Celaena brought the ax down, throwing every bit of strength into her arms. Blue blood sprayed everywhere.
There was a smile on Baba Yellowlegs’s decapitated head as it thudded to a stop.
Quiet fell. Even the fire, still burning so hot that she was sweating again, seemed to have gone silent. Celaena swallowed. Once. Twice.
Dorian couldn’t know. Even though she wanted to scold him to high hell for asking questions that Yellowlegs had deemed valuable enough to sell to others, he couldn’t know what had happened here. No one could.
When she at last found the strength to disentangle herself, her pants and boots were stained blue-black. Another outfit to be burned. She studied the body and the stained, soaking carpet. It hadn’t been quick, but it could still be clean. A missing person was better than a decapitated corpse.

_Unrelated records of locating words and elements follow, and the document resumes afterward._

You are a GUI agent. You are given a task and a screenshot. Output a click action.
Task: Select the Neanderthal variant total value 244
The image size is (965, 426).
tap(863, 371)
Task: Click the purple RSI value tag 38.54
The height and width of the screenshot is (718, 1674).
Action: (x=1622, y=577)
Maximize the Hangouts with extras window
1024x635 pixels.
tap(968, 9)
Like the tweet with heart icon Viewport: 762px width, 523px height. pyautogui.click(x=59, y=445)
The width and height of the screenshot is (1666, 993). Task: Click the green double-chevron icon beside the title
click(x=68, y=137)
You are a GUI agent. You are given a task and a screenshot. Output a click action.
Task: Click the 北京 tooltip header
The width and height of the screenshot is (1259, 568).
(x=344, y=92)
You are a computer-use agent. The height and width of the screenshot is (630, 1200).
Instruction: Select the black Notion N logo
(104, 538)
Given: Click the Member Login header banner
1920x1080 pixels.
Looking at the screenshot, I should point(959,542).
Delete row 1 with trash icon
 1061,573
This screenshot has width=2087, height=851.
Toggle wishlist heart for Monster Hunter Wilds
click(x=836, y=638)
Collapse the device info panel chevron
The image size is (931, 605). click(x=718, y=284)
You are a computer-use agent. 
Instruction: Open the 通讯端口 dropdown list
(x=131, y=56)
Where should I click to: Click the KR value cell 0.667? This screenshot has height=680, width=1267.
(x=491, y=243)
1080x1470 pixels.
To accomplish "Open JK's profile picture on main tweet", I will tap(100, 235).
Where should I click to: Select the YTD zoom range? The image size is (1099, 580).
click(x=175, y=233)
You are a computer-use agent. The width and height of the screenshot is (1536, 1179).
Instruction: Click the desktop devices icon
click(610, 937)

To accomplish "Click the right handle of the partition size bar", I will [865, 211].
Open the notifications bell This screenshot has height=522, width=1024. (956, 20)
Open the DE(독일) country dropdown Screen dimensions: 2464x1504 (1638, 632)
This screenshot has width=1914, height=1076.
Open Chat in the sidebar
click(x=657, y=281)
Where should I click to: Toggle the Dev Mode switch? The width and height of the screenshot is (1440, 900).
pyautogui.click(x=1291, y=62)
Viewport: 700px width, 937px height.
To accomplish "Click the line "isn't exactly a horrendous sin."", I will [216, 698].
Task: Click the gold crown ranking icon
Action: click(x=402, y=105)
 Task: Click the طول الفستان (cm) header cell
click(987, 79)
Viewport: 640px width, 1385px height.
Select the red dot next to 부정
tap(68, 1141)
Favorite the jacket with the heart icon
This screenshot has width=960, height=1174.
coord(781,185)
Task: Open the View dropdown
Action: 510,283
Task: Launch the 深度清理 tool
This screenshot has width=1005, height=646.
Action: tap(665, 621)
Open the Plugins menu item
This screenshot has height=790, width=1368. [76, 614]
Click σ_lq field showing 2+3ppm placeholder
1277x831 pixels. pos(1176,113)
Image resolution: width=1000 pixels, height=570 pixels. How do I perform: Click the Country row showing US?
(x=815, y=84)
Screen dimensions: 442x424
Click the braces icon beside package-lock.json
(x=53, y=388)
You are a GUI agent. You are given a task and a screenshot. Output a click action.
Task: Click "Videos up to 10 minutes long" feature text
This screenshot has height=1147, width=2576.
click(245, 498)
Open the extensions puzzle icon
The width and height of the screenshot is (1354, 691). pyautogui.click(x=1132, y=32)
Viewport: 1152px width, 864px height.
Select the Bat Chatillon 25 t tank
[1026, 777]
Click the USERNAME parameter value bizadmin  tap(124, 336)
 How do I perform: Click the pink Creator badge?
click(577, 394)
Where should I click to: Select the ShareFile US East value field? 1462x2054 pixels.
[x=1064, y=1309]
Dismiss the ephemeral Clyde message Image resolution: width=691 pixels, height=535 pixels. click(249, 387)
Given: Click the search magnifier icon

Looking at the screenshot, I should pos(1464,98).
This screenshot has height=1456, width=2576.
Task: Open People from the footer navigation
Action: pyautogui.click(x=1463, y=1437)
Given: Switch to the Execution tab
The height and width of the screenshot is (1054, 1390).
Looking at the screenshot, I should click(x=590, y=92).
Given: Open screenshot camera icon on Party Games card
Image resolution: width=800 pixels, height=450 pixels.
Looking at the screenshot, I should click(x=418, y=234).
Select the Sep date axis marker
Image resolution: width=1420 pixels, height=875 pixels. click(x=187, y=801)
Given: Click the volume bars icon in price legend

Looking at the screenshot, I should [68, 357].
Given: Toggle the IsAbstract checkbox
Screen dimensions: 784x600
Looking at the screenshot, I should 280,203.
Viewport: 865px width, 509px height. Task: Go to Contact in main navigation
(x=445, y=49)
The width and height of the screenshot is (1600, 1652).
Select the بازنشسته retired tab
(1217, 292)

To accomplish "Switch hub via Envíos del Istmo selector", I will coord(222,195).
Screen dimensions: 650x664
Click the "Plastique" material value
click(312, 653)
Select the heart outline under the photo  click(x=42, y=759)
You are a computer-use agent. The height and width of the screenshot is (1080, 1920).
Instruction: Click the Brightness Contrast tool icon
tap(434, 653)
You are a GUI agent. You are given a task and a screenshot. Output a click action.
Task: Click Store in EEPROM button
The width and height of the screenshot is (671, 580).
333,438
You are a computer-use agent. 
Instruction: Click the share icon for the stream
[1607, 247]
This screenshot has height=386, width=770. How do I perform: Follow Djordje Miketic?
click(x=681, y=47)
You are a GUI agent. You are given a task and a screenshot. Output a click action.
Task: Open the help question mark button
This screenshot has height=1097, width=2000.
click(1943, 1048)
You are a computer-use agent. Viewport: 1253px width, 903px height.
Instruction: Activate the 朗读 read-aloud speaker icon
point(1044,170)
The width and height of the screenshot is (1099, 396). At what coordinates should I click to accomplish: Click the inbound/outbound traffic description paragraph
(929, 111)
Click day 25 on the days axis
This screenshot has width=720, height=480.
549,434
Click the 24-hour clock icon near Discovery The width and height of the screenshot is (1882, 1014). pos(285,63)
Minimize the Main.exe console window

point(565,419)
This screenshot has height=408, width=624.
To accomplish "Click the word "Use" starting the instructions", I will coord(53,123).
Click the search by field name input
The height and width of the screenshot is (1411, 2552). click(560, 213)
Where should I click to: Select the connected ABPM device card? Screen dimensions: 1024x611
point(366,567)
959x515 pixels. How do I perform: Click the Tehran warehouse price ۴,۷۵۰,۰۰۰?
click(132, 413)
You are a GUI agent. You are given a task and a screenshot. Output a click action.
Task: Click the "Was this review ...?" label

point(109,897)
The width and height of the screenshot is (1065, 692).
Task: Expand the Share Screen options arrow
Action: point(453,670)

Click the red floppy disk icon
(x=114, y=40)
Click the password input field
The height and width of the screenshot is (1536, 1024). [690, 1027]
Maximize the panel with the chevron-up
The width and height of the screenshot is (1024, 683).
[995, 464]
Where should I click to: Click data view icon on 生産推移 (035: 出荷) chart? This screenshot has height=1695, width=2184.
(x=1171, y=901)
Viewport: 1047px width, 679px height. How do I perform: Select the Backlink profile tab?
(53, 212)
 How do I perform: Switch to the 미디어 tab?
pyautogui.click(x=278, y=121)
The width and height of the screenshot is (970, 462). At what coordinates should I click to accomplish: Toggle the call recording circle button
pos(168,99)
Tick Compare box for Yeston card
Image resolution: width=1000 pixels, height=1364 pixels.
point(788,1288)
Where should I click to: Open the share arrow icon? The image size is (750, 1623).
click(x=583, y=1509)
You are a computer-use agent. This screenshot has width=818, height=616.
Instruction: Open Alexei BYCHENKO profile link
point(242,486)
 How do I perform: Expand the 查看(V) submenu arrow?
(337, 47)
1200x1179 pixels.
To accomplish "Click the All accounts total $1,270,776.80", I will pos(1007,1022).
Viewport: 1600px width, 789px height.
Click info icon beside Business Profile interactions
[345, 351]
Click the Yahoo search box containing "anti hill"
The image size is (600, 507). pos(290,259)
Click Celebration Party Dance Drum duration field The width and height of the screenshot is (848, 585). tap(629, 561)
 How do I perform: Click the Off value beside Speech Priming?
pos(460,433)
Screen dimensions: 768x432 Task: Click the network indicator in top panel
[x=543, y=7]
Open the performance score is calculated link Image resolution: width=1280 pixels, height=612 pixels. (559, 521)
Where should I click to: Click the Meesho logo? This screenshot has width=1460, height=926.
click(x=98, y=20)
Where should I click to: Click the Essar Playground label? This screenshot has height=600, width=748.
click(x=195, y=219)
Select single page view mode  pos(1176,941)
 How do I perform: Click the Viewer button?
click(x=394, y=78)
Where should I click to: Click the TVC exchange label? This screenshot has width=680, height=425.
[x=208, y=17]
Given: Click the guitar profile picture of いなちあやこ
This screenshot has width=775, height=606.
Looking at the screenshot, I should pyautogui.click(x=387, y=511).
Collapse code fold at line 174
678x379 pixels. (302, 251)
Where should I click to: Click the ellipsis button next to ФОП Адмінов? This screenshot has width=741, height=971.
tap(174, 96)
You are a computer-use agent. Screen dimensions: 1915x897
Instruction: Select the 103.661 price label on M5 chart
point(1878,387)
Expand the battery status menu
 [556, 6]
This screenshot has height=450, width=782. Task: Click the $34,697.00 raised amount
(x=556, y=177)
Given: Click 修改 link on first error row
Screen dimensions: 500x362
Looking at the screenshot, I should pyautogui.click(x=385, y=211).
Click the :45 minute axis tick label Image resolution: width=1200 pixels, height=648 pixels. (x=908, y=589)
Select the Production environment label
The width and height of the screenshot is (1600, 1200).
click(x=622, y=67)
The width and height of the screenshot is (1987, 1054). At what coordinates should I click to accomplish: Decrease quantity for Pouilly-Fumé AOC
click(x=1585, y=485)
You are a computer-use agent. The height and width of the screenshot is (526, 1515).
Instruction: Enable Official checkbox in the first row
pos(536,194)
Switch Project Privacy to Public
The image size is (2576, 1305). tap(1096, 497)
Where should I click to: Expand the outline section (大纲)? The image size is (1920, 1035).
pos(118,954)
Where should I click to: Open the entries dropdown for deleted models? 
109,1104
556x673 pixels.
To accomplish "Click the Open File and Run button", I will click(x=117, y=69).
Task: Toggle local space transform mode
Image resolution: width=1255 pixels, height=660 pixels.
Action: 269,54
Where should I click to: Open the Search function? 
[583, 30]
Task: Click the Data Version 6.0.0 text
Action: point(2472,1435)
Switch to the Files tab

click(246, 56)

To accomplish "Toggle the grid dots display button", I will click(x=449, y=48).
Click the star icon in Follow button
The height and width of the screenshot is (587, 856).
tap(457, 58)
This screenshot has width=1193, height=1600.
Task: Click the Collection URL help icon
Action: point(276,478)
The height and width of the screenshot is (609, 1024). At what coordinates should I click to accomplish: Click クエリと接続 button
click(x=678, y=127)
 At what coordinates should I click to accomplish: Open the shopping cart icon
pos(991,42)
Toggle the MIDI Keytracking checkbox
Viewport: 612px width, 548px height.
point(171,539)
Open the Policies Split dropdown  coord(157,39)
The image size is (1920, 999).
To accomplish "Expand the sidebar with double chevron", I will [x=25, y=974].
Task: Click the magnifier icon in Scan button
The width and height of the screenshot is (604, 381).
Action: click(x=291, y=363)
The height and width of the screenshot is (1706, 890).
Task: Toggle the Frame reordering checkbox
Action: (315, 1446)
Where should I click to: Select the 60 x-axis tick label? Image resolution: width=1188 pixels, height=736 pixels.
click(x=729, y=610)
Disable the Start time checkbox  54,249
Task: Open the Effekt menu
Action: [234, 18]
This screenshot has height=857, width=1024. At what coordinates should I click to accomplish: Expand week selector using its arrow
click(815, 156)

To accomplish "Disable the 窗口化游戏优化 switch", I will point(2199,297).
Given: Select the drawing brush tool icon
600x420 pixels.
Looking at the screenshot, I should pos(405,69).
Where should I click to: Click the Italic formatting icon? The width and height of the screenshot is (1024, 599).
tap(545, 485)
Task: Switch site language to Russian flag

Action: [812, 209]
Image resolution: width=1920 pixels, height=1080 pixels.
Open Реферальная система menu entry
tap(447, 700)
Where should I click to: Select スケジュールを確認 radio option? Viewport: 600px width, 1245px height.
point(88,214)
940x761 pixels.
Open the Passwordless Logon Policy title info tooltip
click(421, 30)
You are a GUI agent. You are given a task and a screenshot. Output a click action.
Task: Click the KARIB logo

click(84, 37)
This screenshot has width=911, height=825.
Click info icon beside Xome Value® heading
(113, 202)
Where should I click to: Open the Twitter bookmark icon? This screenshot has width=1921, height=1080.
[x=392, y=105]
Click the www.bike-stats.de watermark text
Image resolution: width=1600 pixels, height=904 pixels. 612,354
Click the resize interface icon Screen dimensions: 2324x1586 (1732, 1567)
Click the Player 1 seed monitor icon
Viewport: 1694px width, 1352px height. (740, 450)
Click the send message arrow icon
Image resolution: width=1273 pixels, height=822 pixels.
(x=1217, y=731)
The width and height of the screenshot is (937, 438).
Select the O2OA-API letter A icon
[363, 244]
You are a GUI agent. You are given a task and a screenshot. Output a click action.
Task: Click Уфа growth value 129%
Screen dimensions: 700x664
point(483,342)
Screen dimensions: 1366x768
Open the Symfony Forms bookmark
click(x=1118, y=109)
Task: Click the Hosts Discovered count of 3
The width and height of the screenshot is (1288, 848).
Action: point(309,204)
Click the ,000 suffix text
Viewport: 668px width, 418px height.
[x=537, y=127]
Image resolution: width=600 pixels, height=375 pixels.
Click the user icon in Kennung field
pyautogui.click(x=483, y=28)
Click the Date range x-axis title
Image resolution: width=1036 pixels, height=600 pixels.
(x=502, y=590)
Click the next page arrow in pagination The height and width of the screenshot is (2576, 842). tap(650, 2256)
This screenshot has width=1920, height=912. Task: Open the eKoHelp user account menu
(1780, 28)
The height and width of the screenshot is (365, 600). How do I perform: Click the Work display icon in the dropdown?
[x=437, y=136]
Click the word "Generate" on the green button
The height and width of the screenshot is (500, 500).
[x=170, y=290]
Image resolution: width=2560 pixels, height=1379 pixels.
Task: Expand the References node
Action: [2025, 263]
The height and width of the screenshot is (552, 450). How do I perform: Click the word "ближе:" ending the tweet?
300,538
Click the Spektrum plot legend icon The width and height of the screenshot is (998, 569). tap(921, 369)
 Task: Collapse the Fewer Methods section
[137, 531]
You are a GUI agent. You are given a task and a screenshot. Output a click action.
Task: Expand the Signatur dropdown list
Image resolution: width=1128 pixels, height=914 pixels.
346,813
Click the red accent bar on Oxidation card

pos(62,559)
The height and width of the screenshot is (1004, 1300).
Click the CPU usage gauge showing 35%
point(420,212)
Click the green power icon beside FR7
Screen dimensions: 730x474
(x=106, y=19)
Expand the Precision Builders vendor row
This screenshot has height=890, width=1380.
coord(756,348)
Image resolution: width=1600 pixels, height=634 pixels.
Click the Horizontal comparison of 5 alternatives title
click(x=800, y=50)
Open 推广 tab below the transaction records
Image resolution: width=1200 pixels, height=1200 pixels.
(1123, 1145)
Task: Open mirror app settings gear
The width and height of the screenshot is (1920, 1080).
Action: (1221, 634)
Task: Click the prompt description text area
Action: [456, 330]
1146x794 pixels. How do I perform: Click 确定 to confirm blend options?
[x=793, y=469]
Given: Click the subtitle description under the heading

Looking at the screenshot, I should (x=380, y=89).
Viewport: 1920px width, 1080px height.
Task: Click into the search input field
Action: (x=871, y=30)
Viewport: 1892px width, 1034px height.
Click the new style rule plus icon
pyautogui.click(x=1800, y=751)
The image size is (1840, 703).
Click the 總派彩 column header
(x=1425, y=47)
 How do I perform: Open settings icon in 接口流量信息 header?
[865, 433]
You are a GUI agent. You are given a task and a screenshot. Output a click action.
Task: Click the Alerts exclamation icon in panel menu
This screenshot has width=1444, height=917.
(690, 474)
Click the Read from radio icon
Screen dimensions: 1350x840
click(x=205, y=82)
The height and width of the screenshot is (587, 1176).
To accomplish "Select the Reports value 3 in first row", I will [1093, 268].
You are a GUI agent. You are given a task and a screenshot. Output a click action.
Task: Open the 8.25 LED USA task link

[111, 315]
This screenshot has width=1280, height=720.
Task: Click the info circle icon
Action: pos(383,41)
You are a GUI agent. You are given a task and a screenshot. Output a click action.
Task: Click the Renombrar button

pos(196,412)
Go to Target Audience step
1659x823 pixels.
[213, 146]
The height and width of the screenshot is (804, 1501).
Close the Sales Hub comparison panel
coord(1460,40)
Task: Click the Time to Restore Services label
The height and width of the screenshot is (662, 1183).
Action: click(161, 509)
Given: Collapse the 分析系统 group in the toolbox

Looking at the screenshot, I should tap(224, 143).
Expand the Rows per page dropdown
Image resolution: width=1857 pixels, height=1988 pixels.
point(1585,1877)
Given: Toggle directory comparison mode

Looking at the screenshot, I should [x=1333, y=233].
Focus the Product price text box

Celaena raised her eyes to the large oven grate.
Mort chuckled when she staggered through the tomb door. “Witch Slayer, are you? Another lovely title to add to your repertoire.”
“How do you know about that?” she asked, setting down her candle. She’d already burned her bloodied clothes. They had reeked as they burned—reeked like rotting flesh, just as Yellowlegs had. Fleetfoot had growled at the fireplace and tried to herd Celaena away by pressing her body against her legs.
“Oh, I can smell her on you,” Mort said. “Smell her fury and wickedness.”
Celaena peeled back the collar of her tunic to show the little cuts where Yellowlegs’s nails had pierced the skin right above her collarbone. She’d cleaned them out, but had a feeling they would leave marks, a necklace of scars. “What do you make of those?”
Mort winced. “Those make me grateful I’m made of bronze.”